Lol someone doesn't understand how the power structure system works "the golden rule". There is a saying if you owe the bank 100k you have a problem. If you owe the bank ten million the bank has a problem. OpenAI and the other players have made this bubble so big that there is no way the power system will allow themselves to take the hit. Expect some sort of tax subsided bailout in the near future.
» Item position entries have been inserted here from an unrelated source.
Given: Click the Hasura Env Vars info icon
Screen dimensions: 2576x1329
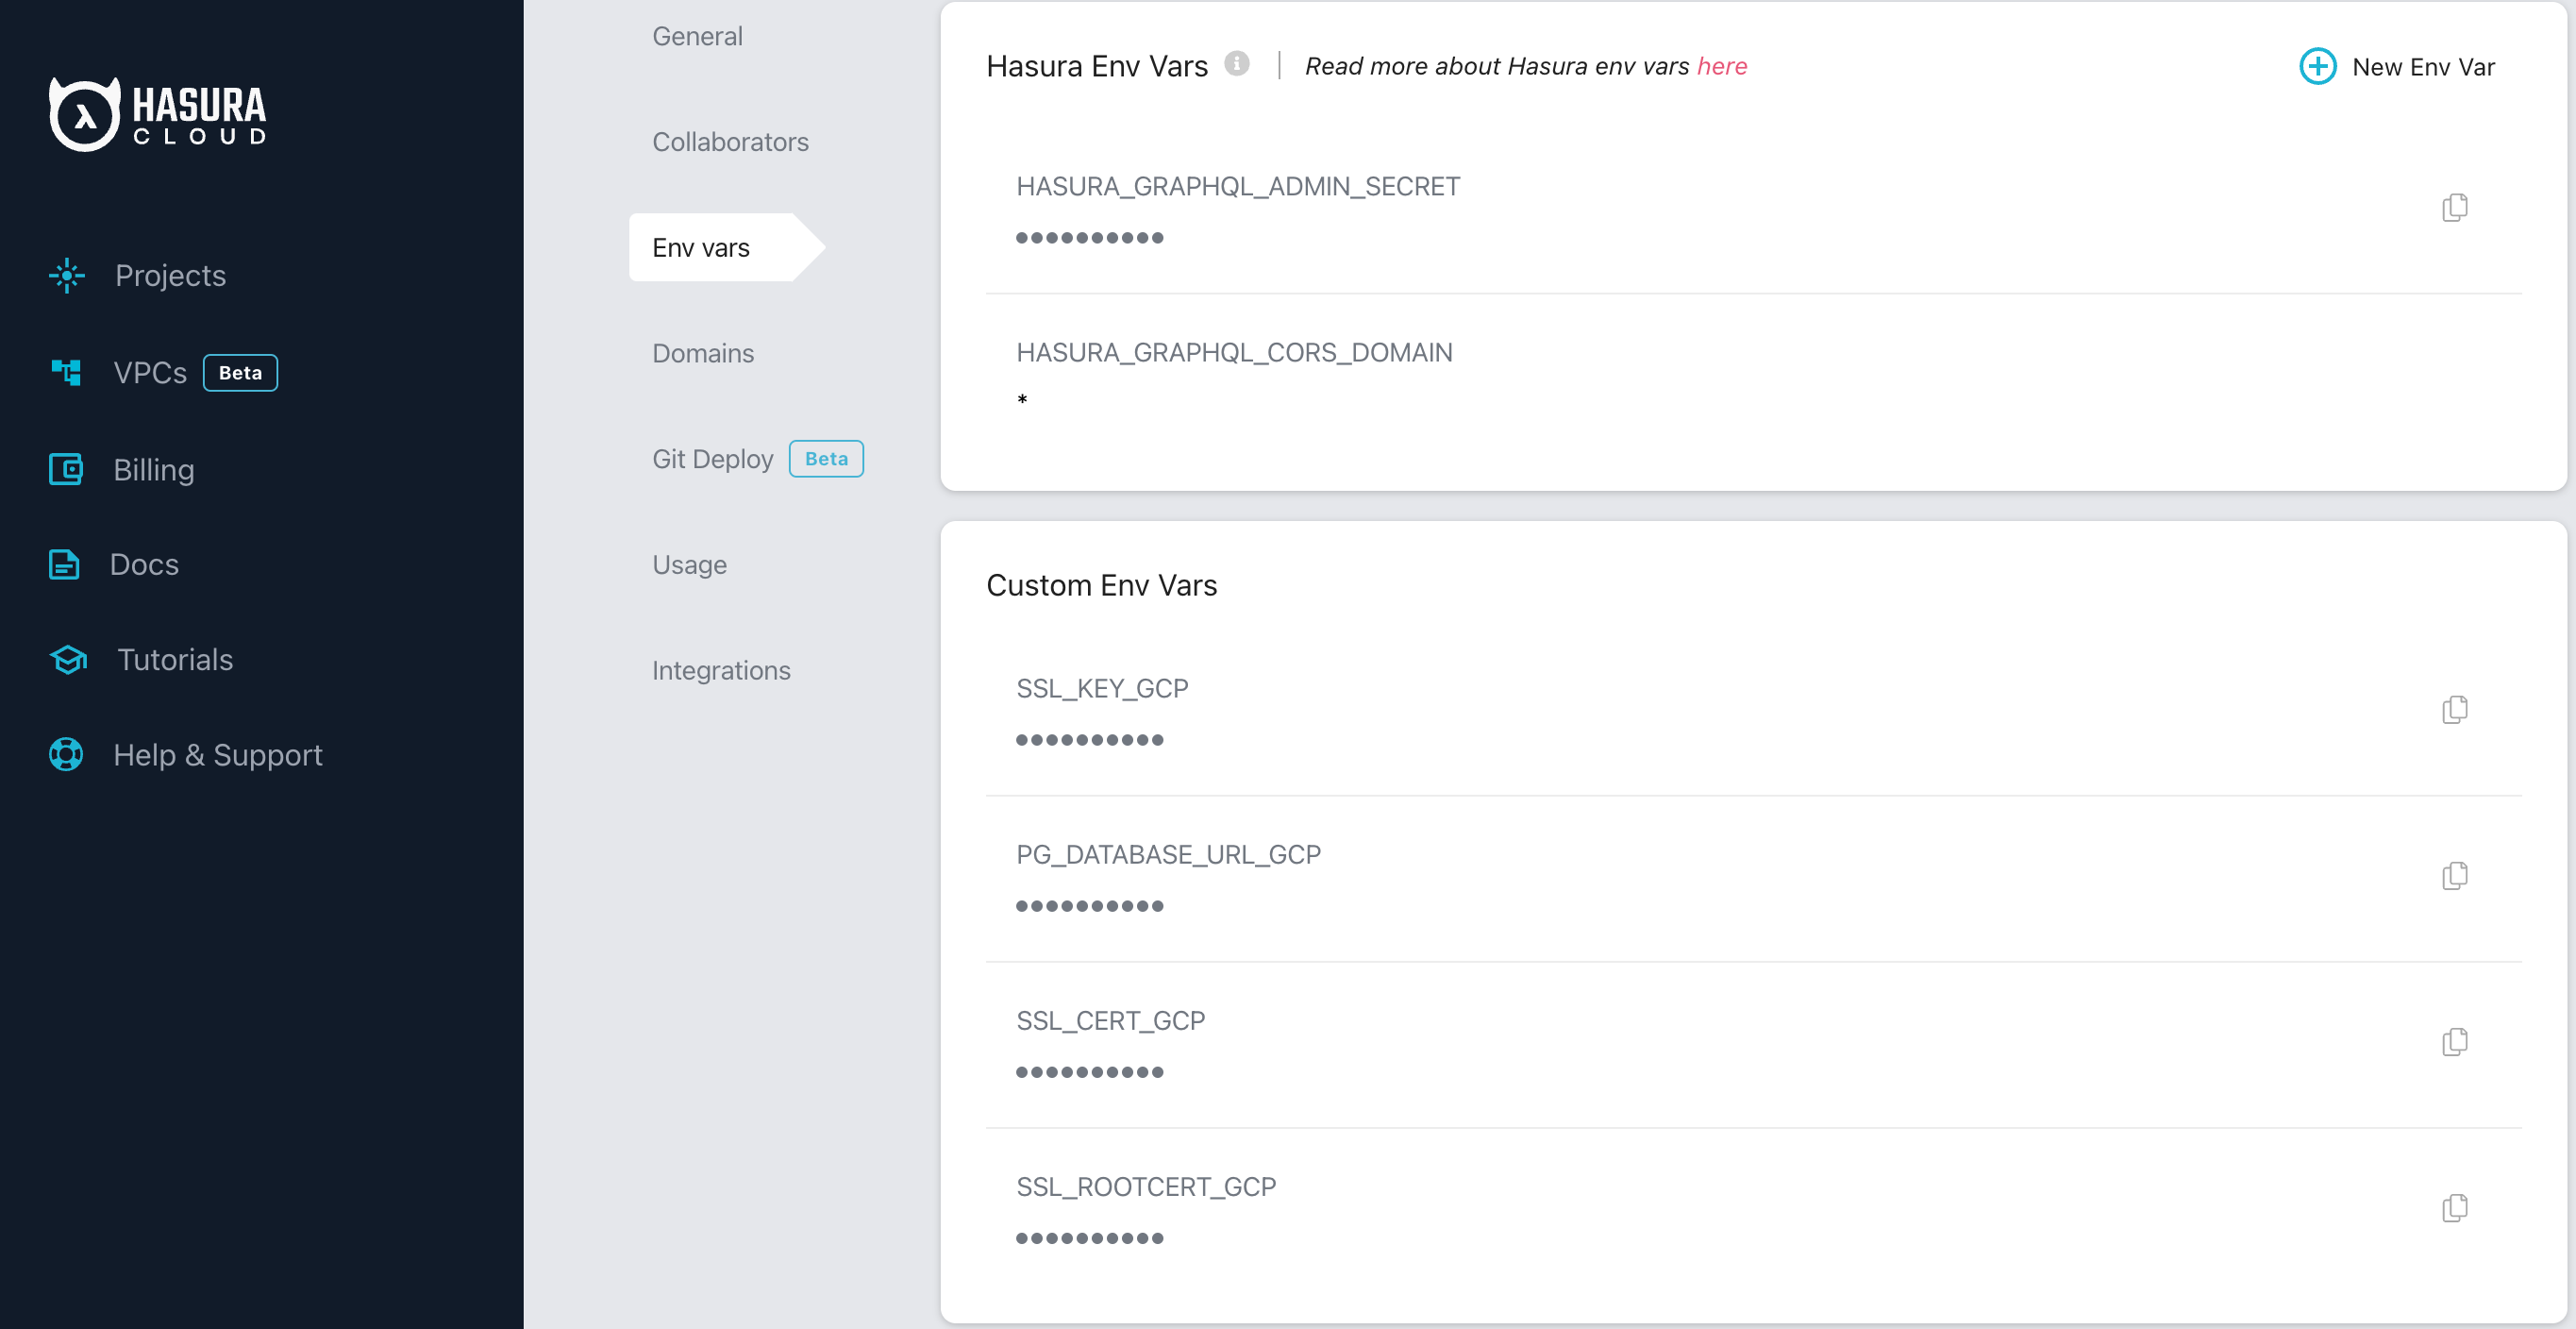Looking at the screenshot, I should pos(1238,64).
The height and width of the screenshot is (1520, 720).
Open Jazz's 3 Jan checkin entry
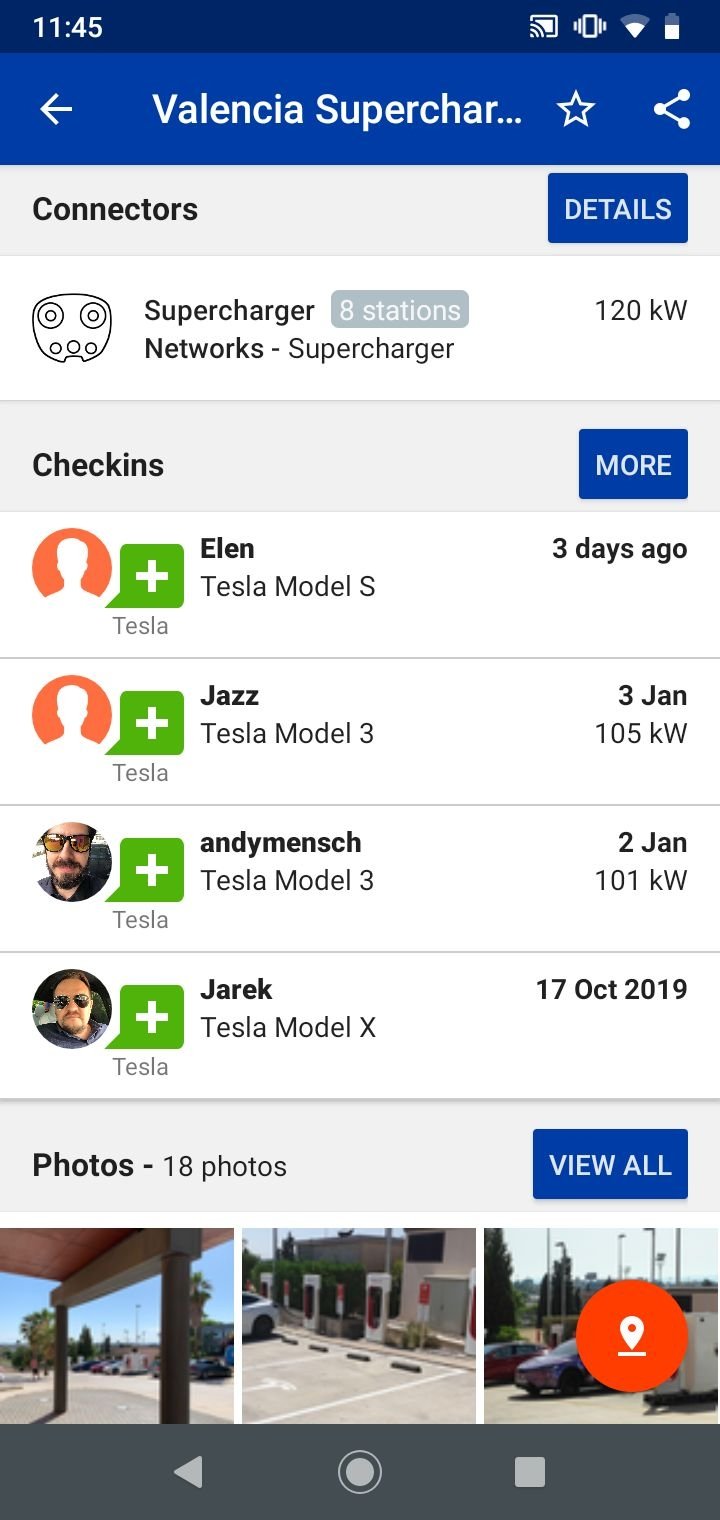pyautogui.click(x=360, y=732)
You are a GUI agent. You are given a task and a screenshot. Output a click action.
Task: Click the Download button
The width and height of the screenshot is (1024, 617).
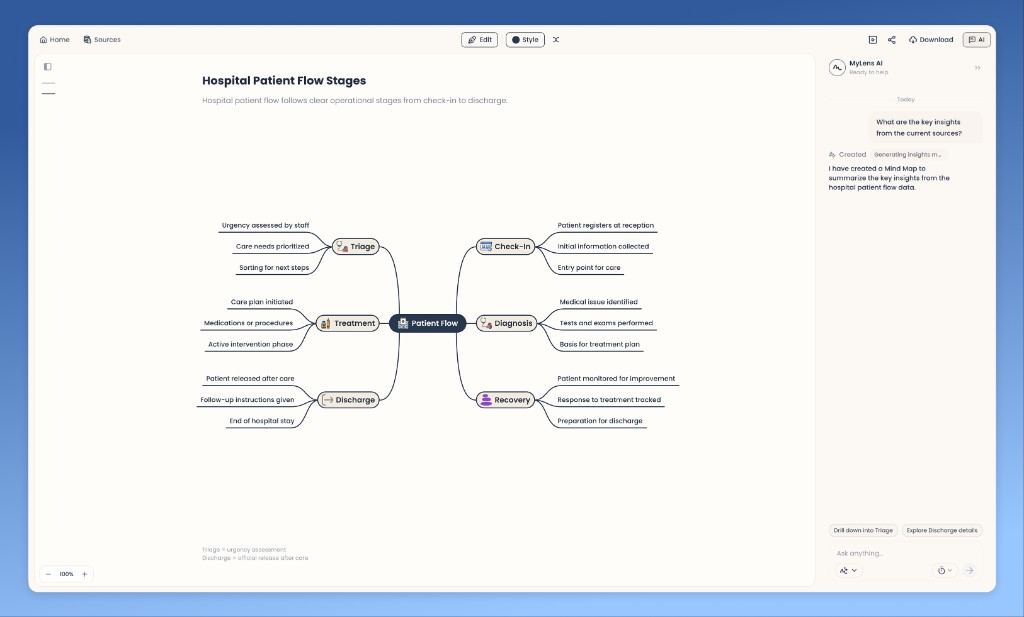click(x=930, y=39)
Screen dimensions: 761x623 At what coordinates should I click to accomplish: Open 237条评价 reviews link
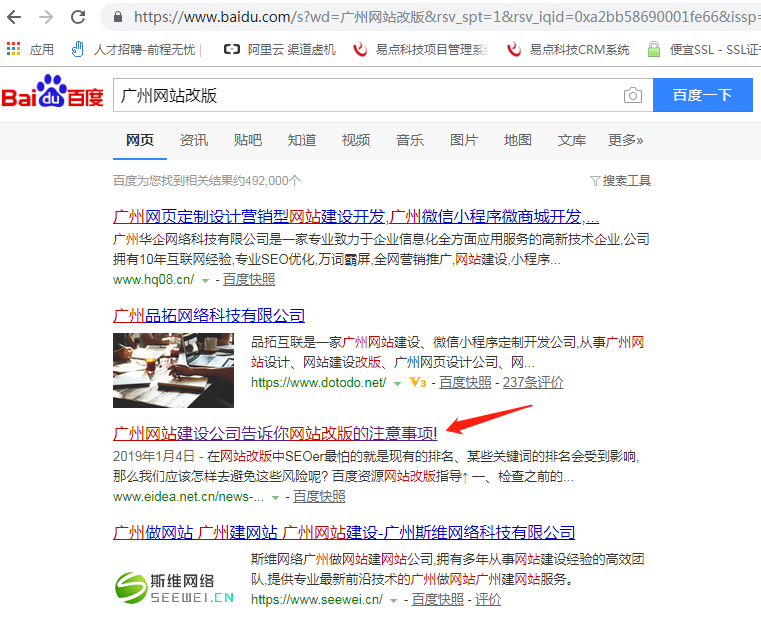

But there is so much real economic value being created - not speculation, but actual business processes - billions of dollars - it’s hard to seriously defend the claim that LLMs are “failures” in any practical sense.
Doesn’t mean we aren’t headed for a winter of sobering reality… but it doesn’t invalidate the disruption either.
Is there really a clear-cut distinction between the two in today's VC and acquisition based economy?
"We just cured cancer! All cancer! With a simple pill!"
"But you promised it would rejuvenate everyone to the metabolism of a 20 year old and make us biologically immortal!" New headline: "After spending billions, project to achieve immortality has little to show..."
Pretty much all tech progress is like this now because the hype is always pushed to insane levels.
With LLMs we have, at the very least, solved natural language processing on computers. This is absolutely huge. We've also largely solved the "fuzzy input problem" that is intrinsic to pretty much all computing.
The argument that computational complexity has something to do with this could have merit but the article certainly doesn’t give indication as to why. Is the brain NP complete? Maybe maybe not. I could see many arguments about why modern research will fail to create AGI but just hand waving “reality is NP-hard” is not enough.
The fact is: something fundamental has changed that enables a computer to pretty effectively understand natural language. That’s a discovery on the scale of the internet or google search and shouldn’t be discounted… and usage proves it. In 2 years there is a platform with billions of users. On top of that huge fields of new research are making leaps and bounds with novel methods utilizing AI for chemistry, computational geometry, biology etc.
It’s a paradigm shift.
You understand how the tech works right? It's statistics and tokens. The computer understands nothing. Creating "understanding" would be a breakthrough.
deadbabe•19m ago
What we should underscore though, is that even if there is a new AI winter, the world isn’t going back to what it was before AI. This is it, forever.
Generations ahead will gaslight themselves into thinking this AI world is better, because who wants to grow up knowing they live in a shitty era full of slop? Don’t believe it.
7thaccount•10m ago
I think we'll continue to see anything be automated that can be automated in a way that reduces head count. So you have the dumb AI as a first line of defense and lay off half the customer service you had before.
In the meantime, fewer and fewer jobs (especially entry level), a rising poor class as the middle class is eliminated and a greater wealth gap than ever before. The markets are going to also collapse from this AI bubble. It's just a matter of when.
cardanome•4m ago
It could very well that the current generation of AI has poisoned the well for any future endeavors of creating AI. You can't trivially filter out the AI slop and humans are less likely to make their handcrafted content freely available for training. In fact violating GPL code to train models on it might be ruled to be illegal as well generally stricter rules on which data you are allowed to use for training.
We might have reached a local optimum that is very difficult to escape from. There might be a long, long AI winter ahead of us, for better or worse.
> the world isn’t going back to what it was before AI. This is it, forever.
I feel this so much. I though my longing for the pre-smartphone days was bad but damn we have lost so much.